═════ INPUT MATERIAL ═════

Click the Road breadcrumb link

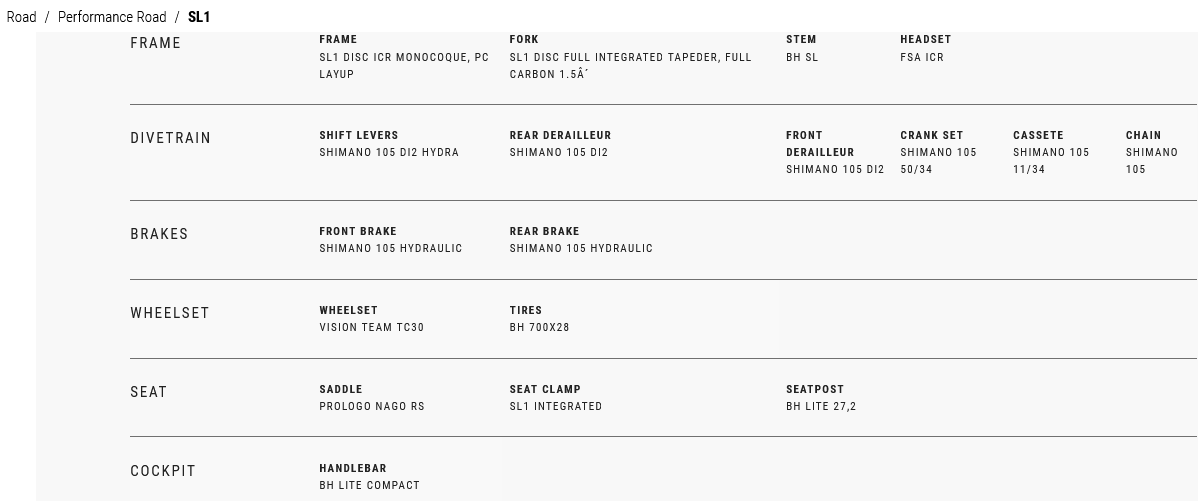21,17
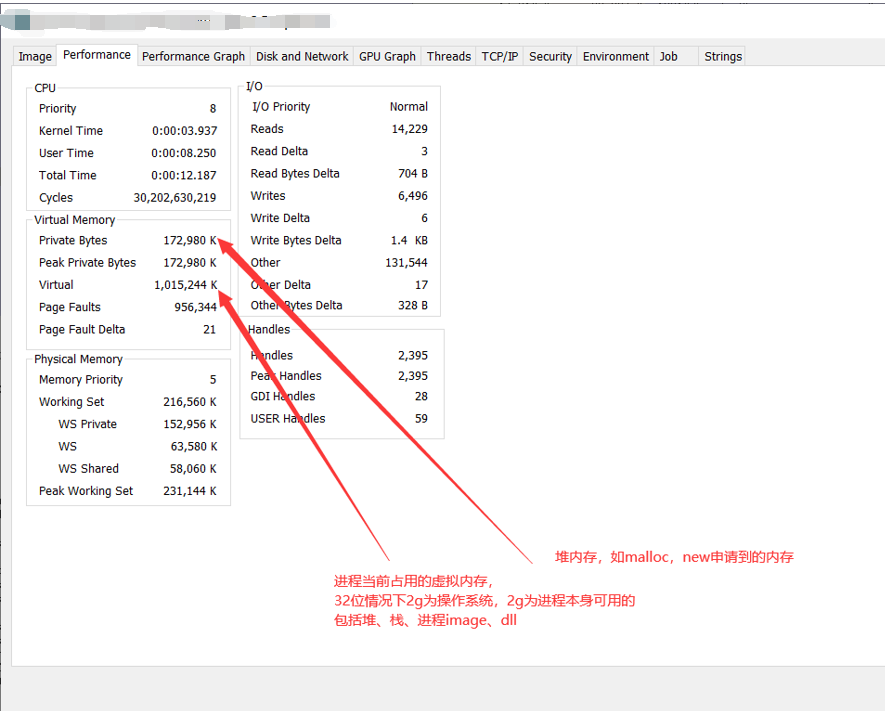The height and width of the screenshot is (711, 885).
Task: Open the Environment tab
Action: [616, 57]
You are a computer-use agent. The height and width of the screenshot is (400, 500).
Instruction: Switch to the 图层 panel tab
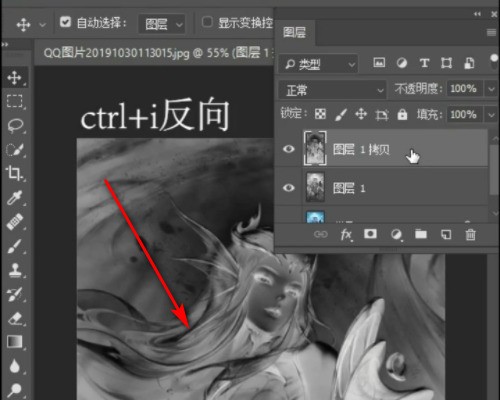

═════

• EXERCISE GOAL:
Would you print, exactly as they appear, the lines from the line with "You are a computer-use" through the end of the entries above, leaving out the pictures?

• RESPONSE TO THE EXERCISE:
You are a computer-use agent. The height and width of the screenshot is (400, 500).
Instruction: Switch to the 图层 panel tab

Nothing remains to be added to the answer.